ところで、儀礼的行為の実証的研究はあまたある。日常的なアイサツから時折の儀式を経て壮大な国家儀礼や宗教儀礼にいたる、こまごました研究が人類学者、歴史学者、社会学者によって報告されている。
(中略)
そのように捉えどころのない儀礼研究を見ていて私はつねにこう思う。人間はなぜかくもいろいろの紋切型をつくりだすのか、まわりくどい儀礼なしに素直に単刀直入に社会的交通を行なうことができないものか、と。こういう問いの立て方は、多分、近代的で合理主義的なのだろう。
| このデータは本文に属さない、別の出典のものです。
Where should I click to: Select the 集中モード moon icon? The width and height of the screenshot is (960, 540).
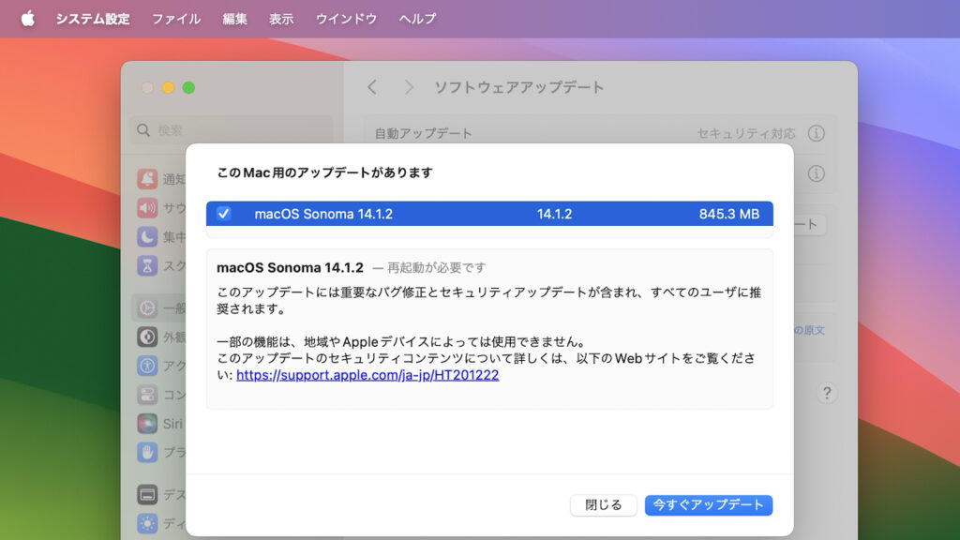pyautogui.click(x=147, y=236)

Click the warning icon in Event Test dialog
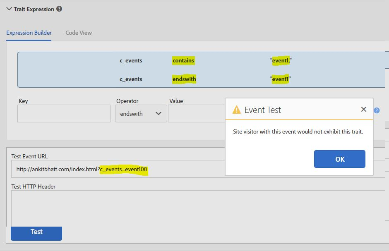236,110
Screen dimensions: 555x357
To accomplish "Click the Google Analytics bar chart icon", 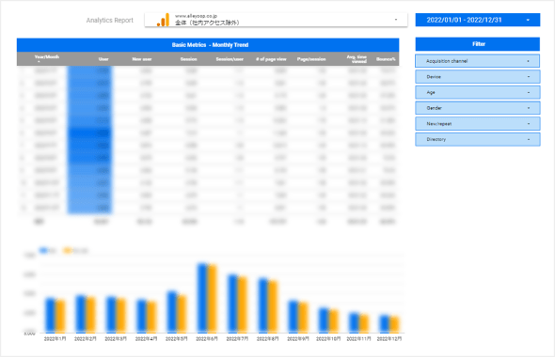I will [163, 20].
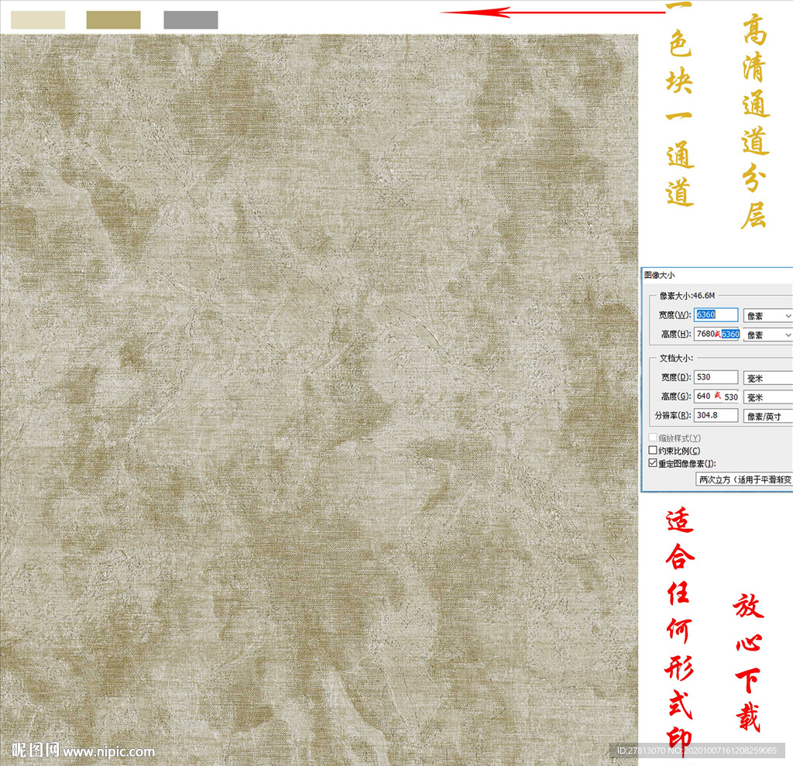
Task: Select the light beige color swatch
Action: (38, 20)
事実、合理主義的発想は、人間の社会的交通が儀礼なしに、理性というメディウムのみで十分可能だと考えている。しかしこの理性主義的交通論は、本質的なものを欠如している。少くともその考え方は、実現不可能な絵空事を語っている。 なぜなら、型通りの儀礼的行為は、社会的人間の本性にすらなっており、人間の第二の自然とさえ言えるからである。これまで人間は、日常の社会的関係の中で、理性という媒体のみで振舞ったことは全くない。
(中略)
社会の歴史と現実をいささかでも調べたものには、また少々のリアリスティックなセンスを持った者には、理想的な(理性的)対話で社会的人間が動くとは思われない。私たちにとって大切なのは、紋切型の良し悪しをあげつらうのではなくて、なぜ、いかにして、人間は型にはまる儀礼を創出しつづけねばならないか、を何はともあれ知ることである。
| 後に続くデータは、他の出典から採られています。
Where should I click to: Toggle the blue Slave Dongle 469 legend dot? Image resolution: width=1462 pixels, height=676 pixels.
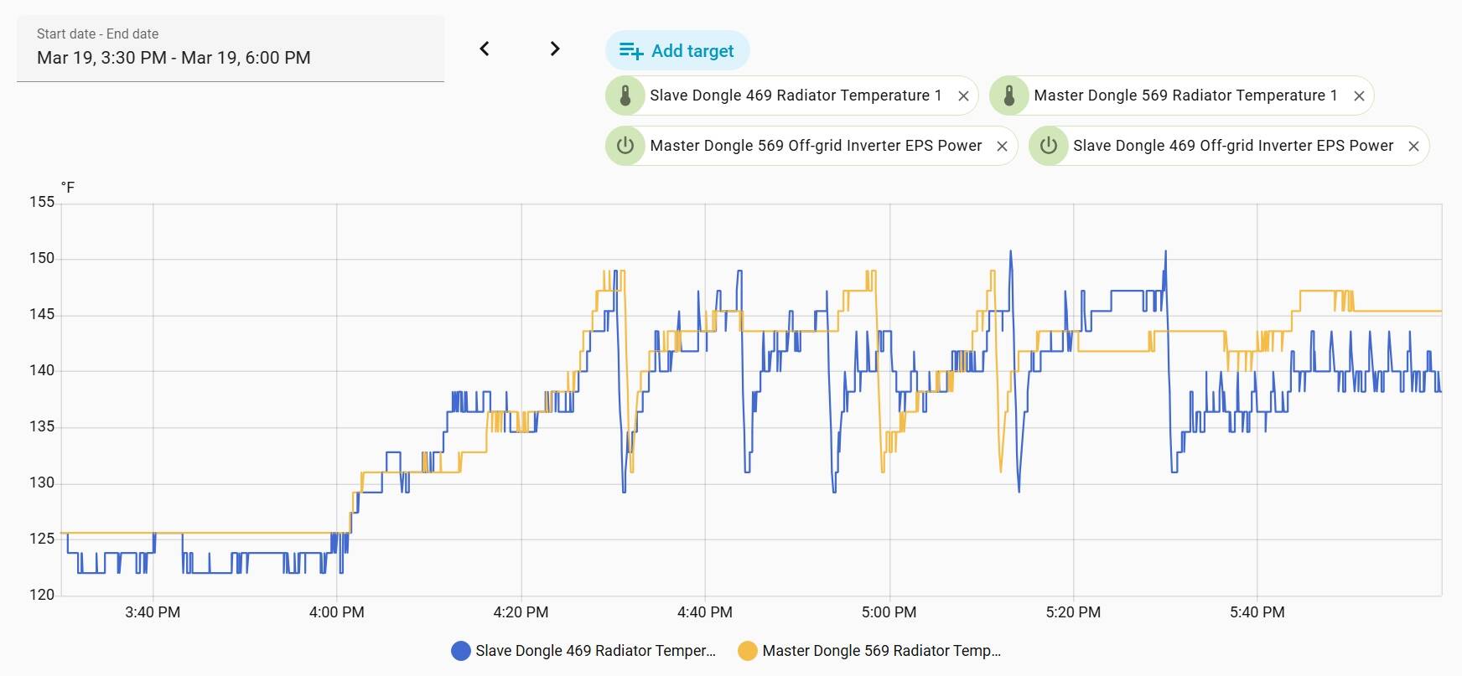(461, 651)
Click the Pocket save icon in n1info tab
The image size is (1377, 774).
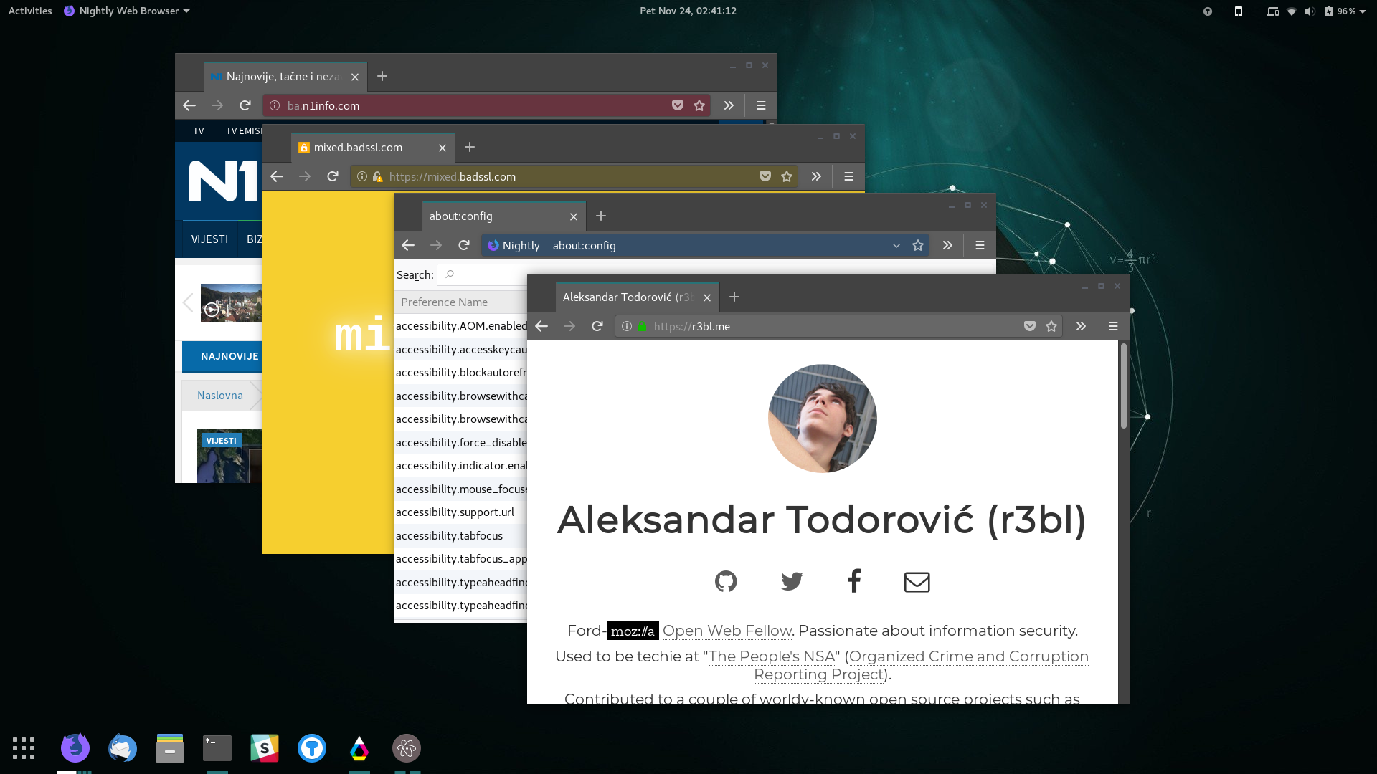(x=677, y=105)
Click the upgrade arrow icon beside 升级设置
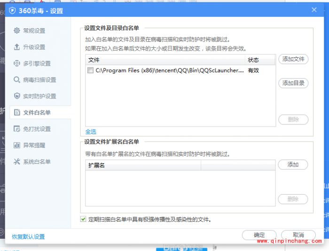This screenshot has width=329, height=251. [x=17, y=47]
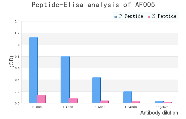Click the 1:1000 x-axis label
Viewport: 186px width, 119px height.
36,107
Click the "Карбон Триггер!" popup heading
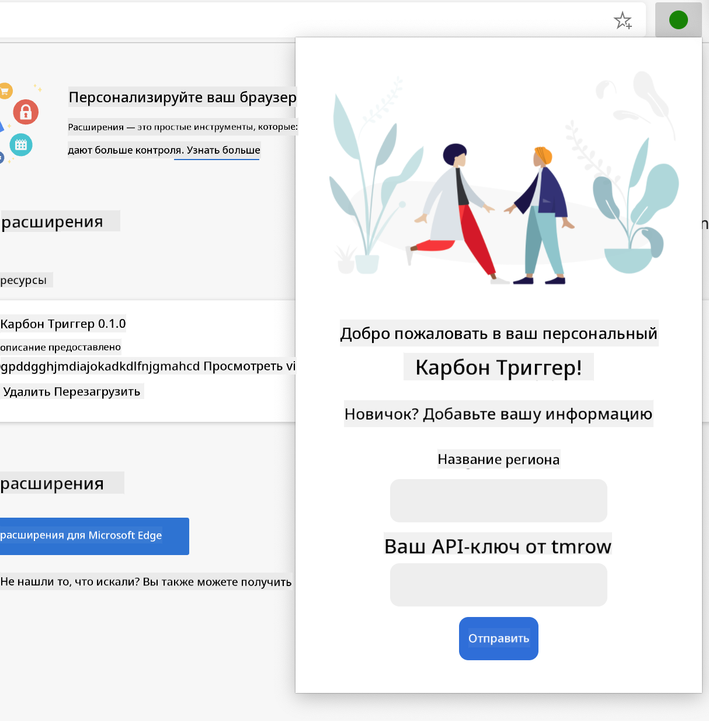This screenshot has height=721, width=709. coord(498,368)
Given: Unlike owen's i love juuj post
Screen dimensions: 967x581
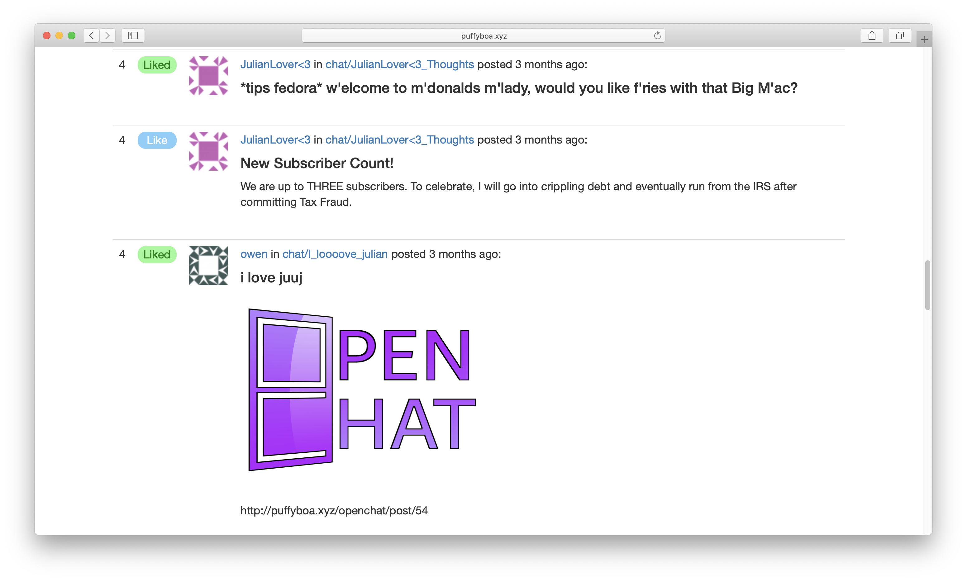Looking at the screenshot, I should click(x=157, y=254).
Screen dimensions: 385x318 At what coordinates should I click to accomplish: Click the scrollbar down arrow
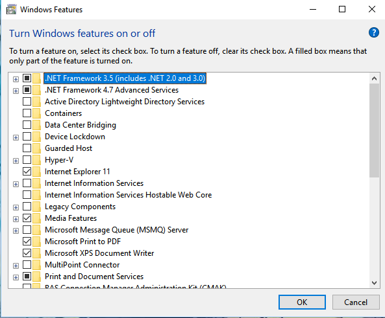click(374, 283)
中学生にはちょっと難しめの文章でしょうか。高校生というか大学受験生ならスラスラ読んで欲しいところ。要するに、人間が社会の一員として行動する際、どうして儀礼が必要になるのかという話です。「儀式なんて下らないよね、そんな不合理なことをしない方が合理的だよね」なんて考えは絵空事なのであって、儀礼という形式は人間の本性ですらある、というわけです(その証明はここでは示されていませんが)。
権力が儀式・儀礼を重んじることは、ある意味当然のことです。権力は権威を欲するものですが、権威は儀式・儀礼で高められるからです。この考えと、上記の「儀礼という形式は人間の本性ですらある」という考えを合わせれば、国が重要人物の葬儀を執り行うということは、ある意味「当然」の事理だといえるでしょう。
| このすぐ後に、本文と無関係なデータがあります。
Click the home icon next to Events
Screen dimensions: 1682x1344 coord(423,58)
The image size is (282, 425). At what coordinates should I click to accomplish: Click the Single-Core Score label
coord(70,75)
国葬賛成という結論を導きたい人は、この方向性で論述すればいいかなと思います。
次に漢文の観点から。
論語にこんな文があります。書き下し文にしておきます。
喪ハ其ノ易メンヨリハ寧ロ戚メ
(もはそのおさめんよりはむしろいため)
「葬儀というものは、世間体をととのえるためのものではない。むしろ心から悲しめ。」というような意味ですが、個人的には大いに賛同できる見解です。私も一度喪主を務めたことがありますが、本当に心から悲しんでいる時に、どうでもいい世間体の話をされるとイラッとしましたから。
国葬反対という結論を導きたい人は、儀式の重要性に触れながらも、論語を引きつつ葬儀の本質に関する見解を述べ、憲法の平等原則で補強すればよろしいかと思います。
言わずもがなのことかもしれませんが、最後に。
葬儀のことで延々揉めるって、(悪い意味で)すごく田舎臭いなと思うんですよね。
田舎の方だと、やれ誰が喪主をするのかとか、やれ戒名はこれぐらいの長さでないとダメだとか(戒名の長さは支払う金額の多寡で決まります)、やれ葬儀での席順はどうするのかとか、弔電を読む順番はどうするのかとか、お骨揚げに誰が参加するのかとか、しょーもないことで無限に揉めているようなイメージがあります(ちょっと偏見ですね)。
国葬に関する今回の議論、政府与党の、なんだかんだ言っても自分たちの支持基盤は依然として田舎にあるんだという認識が遠因になっているような気がします。あ、こんなことは、小論文試験では書かないように(笑)。